The new way will not be the easy way. But most of our members look to us to take a leadership role. And this is why Friends of Animals will continue to support the work of community volunteers who look after fostered animals with care, and who work to see that abandoned animals aren’t treated as refuse. Ultimately, by cultivating wide support and a deep understanding of the advocate’s role, we can interrupt the cycle of breeding and killing domestic animals—a cycle which, after all, we human beings put into motion.
Tips for Local Action
- Tell a friend today about Friends of Animals sterilization certificate hotline: 1-800-321-PETS. Or purchase an affordable certificate online.
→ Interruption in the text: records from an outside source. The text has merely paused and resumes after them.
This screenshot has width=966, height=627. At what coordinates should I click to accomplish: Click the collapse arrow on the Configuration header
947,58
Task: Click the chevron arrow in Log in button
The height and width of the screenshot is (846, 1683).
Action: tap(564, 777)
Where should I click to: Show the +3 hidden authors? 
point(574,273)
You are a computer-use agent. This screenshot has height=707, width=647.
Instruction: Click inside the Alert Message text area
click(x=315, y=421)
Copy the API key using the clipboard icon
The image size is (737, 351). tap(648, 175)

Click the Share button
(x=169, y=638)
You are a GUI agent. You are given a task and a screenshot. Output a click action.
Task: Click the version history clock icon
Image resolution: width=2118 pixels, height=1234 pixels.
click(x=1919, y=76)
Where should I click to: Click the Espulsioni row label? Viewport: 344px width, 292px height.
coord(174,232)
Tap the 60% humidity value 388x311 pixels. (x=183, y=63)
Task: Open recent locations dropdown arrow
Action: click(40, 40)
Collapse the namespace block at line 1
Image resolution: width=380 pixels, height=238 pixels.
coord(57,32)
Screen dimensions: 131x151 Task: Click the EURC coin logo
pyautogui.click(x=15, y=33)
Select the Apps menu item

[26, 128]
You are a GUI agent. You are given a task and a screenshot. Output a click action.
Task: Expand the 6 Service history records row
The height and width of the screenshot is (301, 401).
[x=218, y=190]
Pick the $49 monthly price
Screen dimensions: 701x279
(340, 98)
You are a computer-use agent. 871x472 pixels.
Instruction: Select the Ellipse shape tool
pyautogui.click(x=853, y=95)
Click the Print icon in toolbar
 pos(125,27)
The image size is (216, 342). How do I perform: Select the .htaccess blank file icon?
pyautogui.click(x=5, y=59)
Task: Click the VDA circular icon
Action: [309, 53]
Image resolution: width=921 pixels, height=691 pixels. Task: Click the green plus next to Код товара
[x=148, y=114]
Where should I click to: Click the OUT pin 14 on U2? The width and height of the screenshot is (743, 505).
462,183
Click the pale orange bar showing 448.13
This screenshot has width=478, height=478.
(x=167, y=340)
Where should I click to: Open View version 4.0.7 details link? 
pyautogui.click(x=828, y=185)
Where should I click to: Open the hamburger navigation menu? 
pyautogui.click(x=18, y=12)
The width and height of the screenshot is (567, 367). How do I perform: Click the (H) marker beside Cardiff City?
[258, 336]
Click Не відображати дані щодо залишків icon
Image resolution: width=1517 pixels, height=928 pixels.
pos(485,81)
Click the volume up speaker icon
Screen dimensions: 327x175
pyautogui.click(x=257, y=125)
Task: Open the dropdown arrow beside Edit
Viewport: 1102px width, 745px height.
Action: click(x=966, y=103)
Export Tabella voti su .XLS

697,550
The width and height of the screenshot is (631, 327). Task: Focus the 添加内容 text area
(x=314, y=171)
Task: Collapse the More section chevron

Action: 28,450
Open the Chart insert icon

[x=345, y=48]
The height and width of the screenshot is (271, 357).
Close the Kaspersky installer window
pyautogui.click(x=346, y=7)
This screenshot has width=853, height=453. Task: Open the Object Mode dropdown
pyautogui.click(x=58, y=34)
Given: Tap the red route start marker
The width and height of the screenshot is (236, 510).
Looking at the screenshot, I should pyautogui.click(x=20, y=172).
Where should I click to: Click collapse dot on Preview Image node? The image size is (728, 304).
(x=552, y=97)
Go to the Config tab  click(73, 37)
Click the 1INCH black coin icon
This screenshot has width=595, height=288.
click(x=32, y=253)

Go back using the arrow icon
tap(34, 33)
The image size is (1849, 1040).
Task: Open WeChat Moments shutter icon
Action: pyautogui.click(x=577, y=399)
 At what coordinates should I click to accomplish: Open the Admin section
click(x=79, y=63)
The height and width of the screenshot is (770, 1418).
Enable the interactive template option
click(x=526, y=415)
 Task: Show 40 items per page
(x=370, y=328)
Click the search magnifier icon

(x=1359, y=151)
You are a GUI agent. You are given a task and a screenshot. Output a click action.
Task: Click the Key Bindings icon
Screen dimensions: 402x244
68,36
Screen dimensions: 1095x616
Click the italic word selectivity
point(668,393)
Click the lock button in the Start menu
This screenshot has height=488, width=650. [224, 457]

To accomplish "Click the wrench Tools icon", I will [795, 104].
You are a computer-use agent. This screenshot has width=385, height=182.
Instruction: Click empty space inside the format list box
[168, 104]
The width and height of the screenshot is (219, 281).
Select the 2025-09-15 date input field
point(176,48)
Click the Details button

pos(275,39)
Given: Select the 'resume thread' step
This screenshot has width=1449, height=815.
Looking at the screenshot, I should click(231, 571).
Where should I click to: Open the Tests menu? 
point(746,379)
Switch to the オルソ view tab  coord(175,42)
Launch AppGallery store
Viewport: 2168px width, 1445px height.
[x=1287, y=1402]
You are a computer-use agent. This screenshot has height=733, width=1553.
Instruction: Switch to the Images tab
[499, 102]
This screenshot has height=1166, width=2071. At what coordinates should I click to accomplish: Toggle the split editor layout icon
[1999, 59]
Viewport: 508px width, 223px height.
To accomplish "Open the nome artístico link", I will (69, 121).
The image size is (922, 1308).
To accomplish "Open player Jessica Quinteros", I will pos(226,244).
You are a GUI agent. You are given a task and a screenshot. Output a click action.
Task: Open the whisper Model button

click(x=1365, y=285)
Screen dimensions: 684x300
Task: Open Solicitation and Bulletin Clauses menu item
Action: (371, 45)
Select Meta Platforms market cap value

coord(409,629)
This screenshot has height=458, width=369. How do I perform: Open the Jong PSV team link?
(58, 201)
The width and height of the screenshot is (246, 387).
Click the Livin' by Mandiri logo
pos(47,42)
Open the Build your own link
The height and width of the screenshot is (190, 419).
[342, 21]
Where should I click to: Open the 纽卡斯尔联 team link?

The cycle of surplus, abandonment, suffering and death can only be effectively addressed by dealing with the matter of births.
- Consider offering to take the pet of a senior or a person with disabilities to a veterinary appointment.
- Also helpful are letters to community papers about the importance of animal-friendly rental properties, always combined with a suggestion that readers adopt animals and commit to avoid supporting breeders.
- Write letters in support of trap-neuter-return (TNR) initiatives for feral cats, and support the people who neuter and foster such cats. Suggest that your state put funds into TNR. Explain that feeding a stable colony of feral cats often gives a structure and purpose for many caregivers, especially among the senior population. Communities should encourage, rather than ban, such acts of kindness. But sterilizing the cats is crucial.
- Insist that your local shelter ensures the sterilization of all dogs and cats released for adoption, and that it works with community foster groups so that adoptions, followed by house checks, really happen. If you adopt an animal, welcome any house check set up by the foster group.